▶ _ASSIGNMENT_
Output the entries exactly.

Dataset entries
>>>>

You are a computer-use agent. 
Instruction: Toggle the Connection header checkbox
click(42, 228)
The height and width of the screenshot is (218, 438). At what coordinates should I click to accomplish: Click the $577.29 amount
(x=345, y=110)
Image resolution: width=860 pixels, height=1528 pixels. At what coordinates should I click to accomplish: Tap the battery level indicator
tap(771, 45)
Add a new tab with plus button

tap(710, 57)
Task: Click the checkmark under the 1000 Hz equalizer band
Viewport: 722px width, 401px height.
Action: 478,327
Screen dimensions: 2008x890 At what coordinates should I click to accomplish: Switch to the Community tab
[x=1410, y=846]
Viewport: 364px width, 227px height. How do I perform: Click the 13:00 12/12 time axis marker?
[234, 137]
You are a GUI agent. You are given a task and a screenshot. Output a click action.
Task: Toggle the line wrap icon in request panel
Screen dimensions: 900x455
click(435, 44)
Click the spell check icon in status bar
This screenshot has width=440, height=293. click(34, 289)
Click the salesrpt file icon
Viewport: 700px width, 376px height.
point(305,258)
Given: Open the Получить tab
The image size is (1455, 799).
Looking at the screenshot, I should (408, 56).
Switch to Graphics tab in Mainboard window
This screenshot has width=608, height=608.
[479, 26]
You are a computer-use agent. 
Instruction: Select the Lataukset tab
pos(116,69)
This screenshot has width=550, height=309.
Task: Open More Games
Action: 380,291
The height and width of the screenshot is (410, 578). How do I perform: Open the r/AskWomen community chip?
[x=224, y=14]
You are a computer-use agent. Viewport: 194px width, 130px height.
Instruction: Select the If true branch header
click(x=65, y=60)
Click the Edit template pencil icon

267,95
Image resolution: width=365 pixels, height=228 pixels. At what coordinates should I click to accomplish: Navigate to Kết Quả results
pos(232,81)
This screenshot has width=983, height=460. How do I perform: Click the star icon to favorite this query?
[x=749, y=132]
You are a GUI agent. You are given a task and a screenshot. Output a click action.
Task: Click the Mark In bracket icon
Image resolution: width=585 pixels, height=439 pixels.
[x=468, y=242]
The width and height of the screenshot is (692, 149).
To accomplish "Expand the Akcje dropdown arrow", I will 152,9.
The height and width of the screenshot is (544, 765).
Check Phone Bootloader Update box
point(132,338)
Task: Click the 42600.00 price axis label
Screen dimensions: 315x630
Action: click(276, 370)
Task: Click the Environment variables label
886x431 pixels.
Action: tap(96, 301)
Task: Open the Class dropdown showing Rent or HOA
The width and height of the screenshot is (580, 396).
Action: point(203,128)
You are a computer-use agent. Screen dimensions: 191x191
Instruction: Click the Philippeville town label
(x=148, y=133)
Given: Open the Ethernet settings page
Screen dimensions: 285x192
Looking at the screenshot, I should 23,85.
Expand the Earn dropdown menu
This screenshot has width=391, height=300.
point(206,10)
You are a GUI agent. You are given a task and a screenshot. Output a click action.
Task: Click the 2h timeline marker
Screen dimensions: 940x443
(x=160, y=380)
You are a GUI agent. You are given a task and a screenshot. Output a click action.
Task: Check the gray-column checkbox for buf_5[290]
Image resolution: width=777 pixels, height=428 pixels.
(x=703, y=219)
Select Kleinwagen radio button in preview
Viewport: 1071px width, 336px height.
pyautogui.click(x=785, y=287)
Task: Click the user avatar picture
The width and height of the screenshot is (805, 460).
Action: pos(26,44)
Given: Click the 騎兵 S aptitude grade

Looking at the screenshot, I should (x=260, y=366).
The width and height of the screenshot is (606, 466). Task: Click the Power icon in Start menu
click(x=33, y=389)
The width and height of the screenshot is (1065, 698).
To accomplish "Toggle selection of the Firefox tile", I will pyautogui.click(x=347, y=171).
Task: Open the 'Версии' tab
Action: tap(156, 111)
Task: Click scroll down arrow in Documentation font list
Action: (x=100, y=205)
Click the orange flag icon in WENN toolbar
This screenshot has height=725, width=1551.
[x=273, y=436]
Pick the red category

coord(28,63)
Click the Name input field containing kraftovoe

<<<<

▶ _EXERCISE SOLUTION_
You are a computer-use agent. 
Instruction: Toggle the Connection header checkbox
click(42, 228)
The height and width of the screenshot is (218, 438). At what coordinates should I click to accomplish: Click the $577.29 amount
(x=345, y=110)
Image resolution: width=860 pixels, height=1528 pixels. At what coordinates should I click to accomplish: Tap the battery level indicator
tap(771, 45)
Add a new tab with plus button

tap(710, 57)
Task: Click the checkmark under the 1000 Hz equalizer band
Viewport: 722px width, 401px height.
Action: 478,327
Screen dimensions: 2008x890 At what coordinates should I click to accomplish: Switch to the Community tab
[x=1410, y=846]
Viewport: 364px width, 227px height. How do I perform: Click the 13:00 12/12 time axis marker?
[234, 137]
You are a GUI agent. You are given a task and a screenshot. Output a click action.
Task: Toggle the line wrap icon in request panel
Screen dimensions: 900x455
click(435, 44)
Click the spell check icon in status bar
This screenshot has width=440, height=293. click(34, 289)
Click the salesrpt file icon
Viewport: 700px width, 376px height.
point(305,258)
Given: Open the Получить tab
The image size is (1455, 799).
Looking at the screenshot, I should (408, 56).
Switch to Graphics tab in Mainboard window
This screenshot has width=608, height=608.
[479, 26]
You are a computer-use agent. 
Instruction: Select the Lataukset tab
pos(116,69)
This screenshot has width=550, height=309.
Task: Open More Games
Action: 380,291
The height and width of the screenshot is (410, 578). How do I perform: Open the r/AskWomen community chip?
[x=224, y=14]
You are a computer-use agent. Viewport: 194px width, 130px height.
Instruction: Select the If true branch header
click(x=65, y=60)
Click the Edit template pencil icon

267,95
Image resolution: width=365 pixels, height=228 pixels. At what coordinates should I click to accomplish: Navigate to Kết Quả results
pos(232,81)
This screenshot has width=983, height=460. How do I perform: Click the star icon to favorite this query?
[x=749, y=132]
You are a GUI agent. You are given a task and a screenshot. Output a click action.
Task: Click the Mark In bracket icon
Image resolution: width=585 pixels, height=439 pixels.
[x=468, y=242]
The width and height of the screenshot is (692, 149).
To accomplish "Expand the Akcje dropdown arrow", I will 152,9.
The height and width of the screenshot is (544, 765).
Check Phone Bootloader Update box
point(132,338)
Task: Click the 42600.00 price axis label
Screen dimensions: 315x630
Action: click(276, 370)
Task: Click the Environment variables label
886x431 pixels.
Action: tap(96, 301)
Task: Open the Class dropdown showing Rent or HOA
The width and height of the screenshot is (580, 396).
Action: point(203,128)
You are a computer-use agent. Screen dimensions: 191x191
Instruction: Click the Philippeville town label
(x=148, y=133)
Given: Open the Ethernet settings page
Screen dimensions: 285x192
Looking at the screenshot, I should 23,85.
Expand the Earn dropdown menu
This screenshot has width=391, height=300.
point(206,10)
You are a GUI agent. You are given a task and a screenshot. Output a click action.
Task: Click the 2h timeline marker
Screen dimensions: 940x443
(x=160, y=380)
You are a GUI agent. You are given a task and a screenshot. Output a click action.
Task: Check the gray-column checkbox for buf_5[290]
Image resolution: width=777 pixels, height=428 pixels.
(x=703, y=219)
Select Kleinwagen radio button in preview
Viewport: 1071px width, 336px height.
pyautogui.click(x=785, y=287)
Task: Click the user avatar picture
The width and height of the screenshot is (805, 460).
Action: pos(26,44)
Given: Click the 騎兵 S aptitude grade

Looking at the screenshot, I should (x=260, y=366).
The width and height of the screenshot is (606, 466). Task: Click the Power icon in Start menu
click(x=33, y=389)
The width and height of the screenshot is (1065, 698).
To accomplish "Toggle selection of the Firefox tile", I will pyautogui.click(x=347, y=171).
Task: Open the 'Версии' tab
Action: tap(156, 111)
Task: Click scroll down arrow in Documentation font list
Action: (x=100, y=205)
Click the orange flag icon in WENN toolbar
This screenshot has height=725, width=1551.
[x=273, y=436]
Pick the red category

coord(28,63)
Click the Name input field containing kraftovoe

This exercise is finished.